▶ [WORK ORDER]:
Retype, word for word, every line from the one holding "You are a computer-use" through the one holding "Instruction: Adjust the" in the entries below, both included, and only those lines.

▶ [DATA EXCERPTS]:

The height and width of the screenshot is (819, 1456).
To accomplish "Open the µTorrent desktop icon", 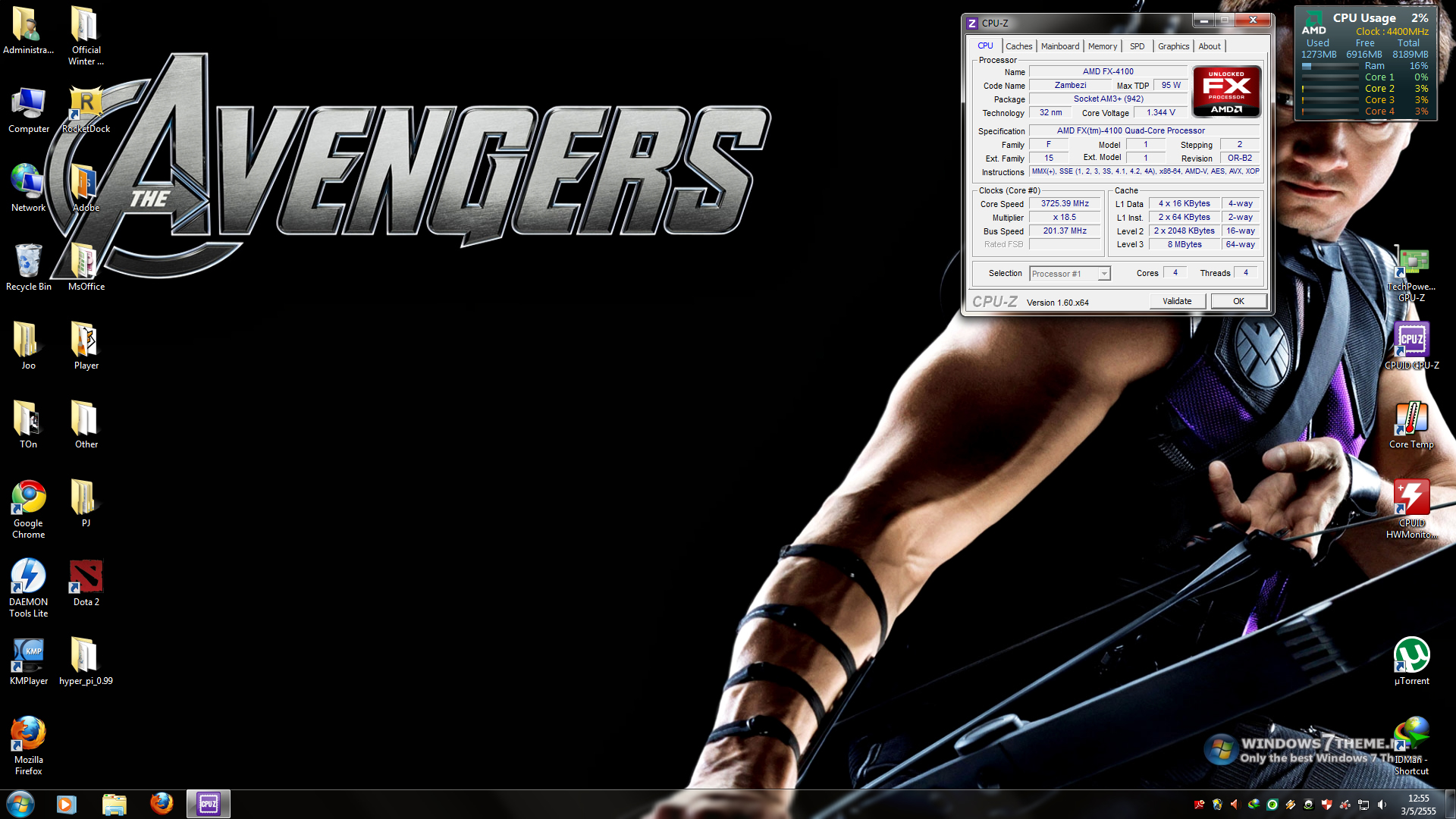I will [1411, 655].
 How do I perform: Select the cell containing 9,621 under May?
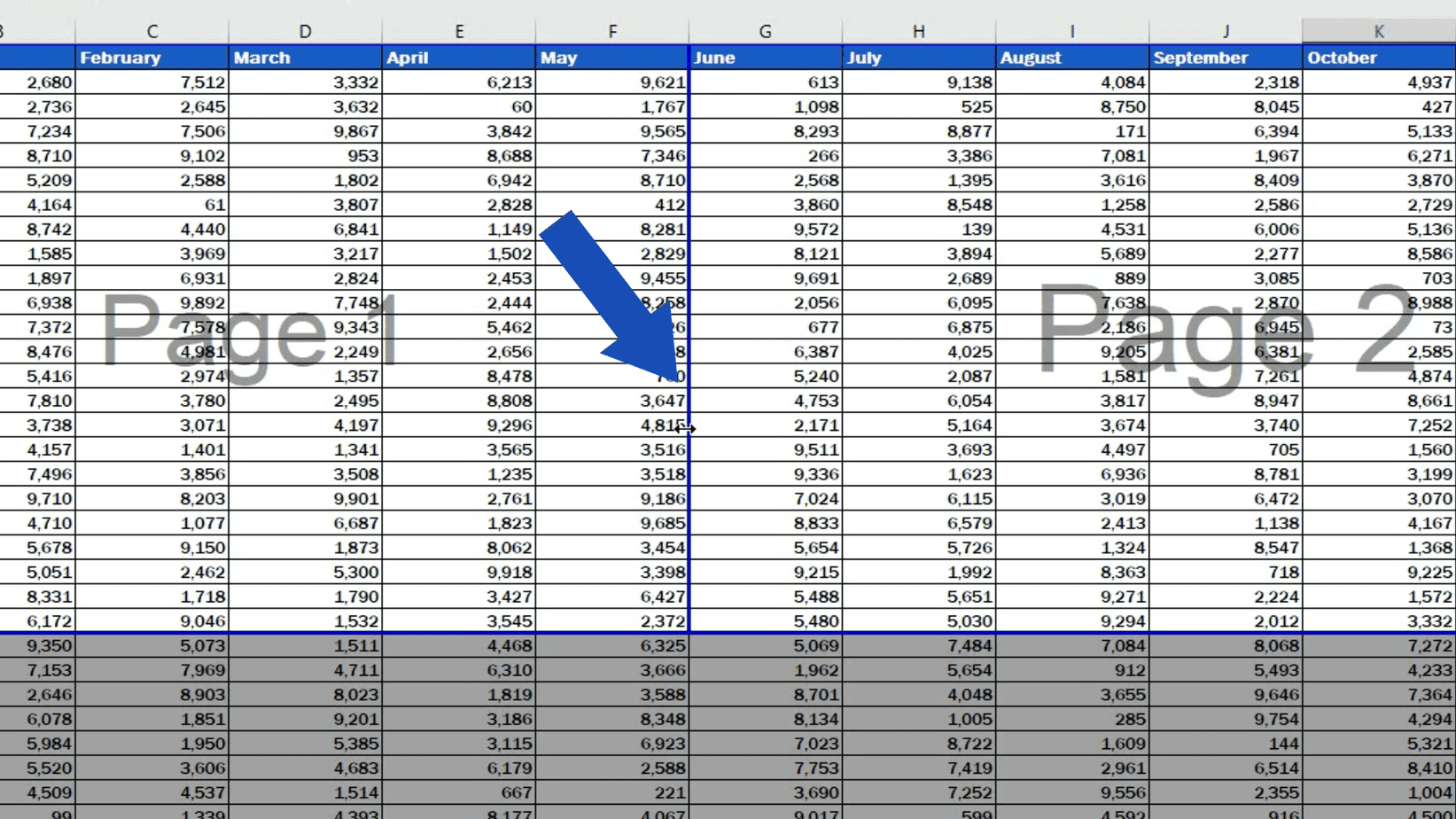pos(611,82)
==
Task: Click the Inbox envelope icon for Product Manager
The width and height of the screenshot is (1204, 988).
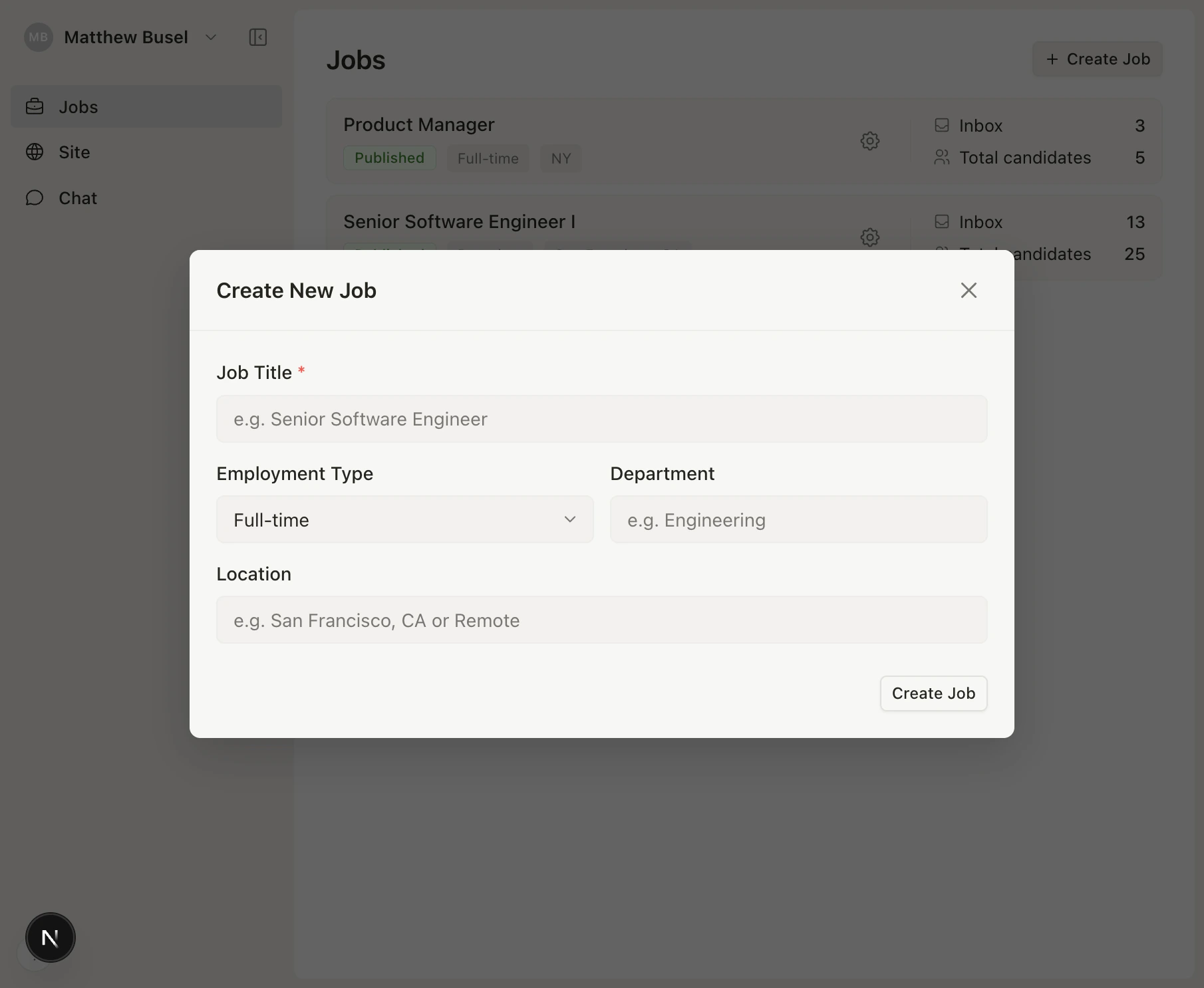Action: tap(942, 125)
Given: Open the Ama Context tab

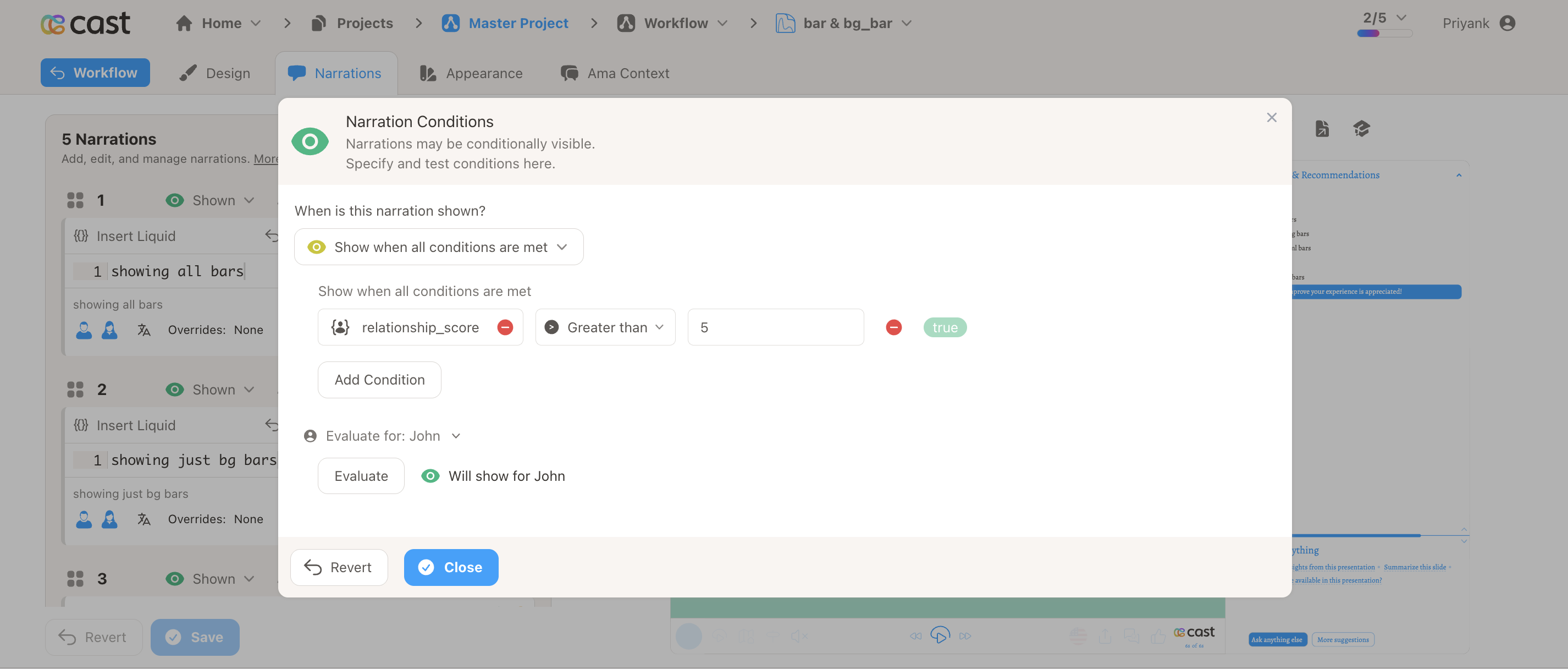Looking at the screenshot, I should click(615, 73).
...
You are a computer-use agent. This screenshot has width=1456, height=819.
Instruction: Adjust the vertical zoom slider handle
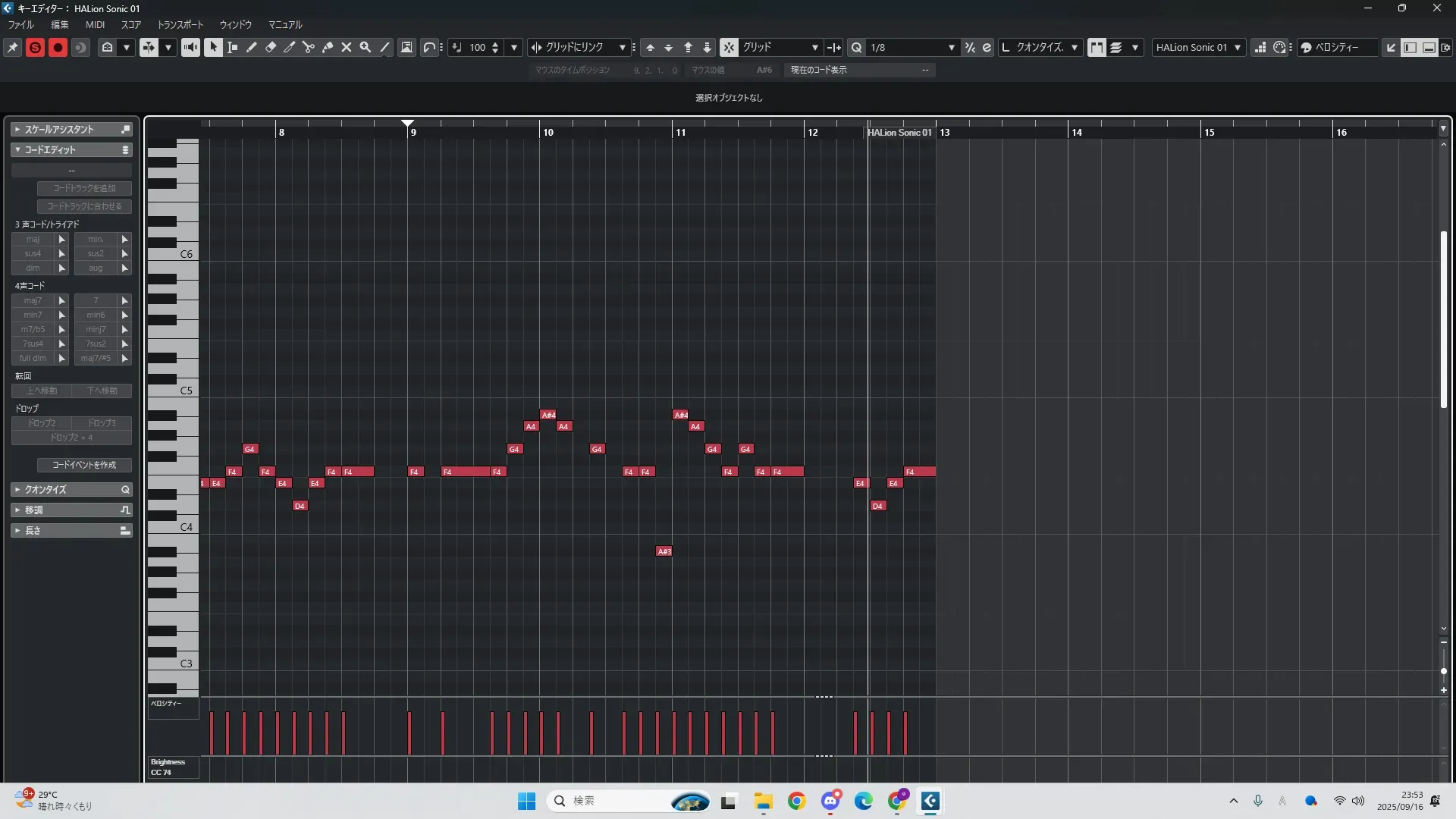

▶ [EXERCISE RESPONSE]:
You are a computer-use agent. This screenshot has width=1456, height=819.
Instruction: Adjust the vertical zoom slider handle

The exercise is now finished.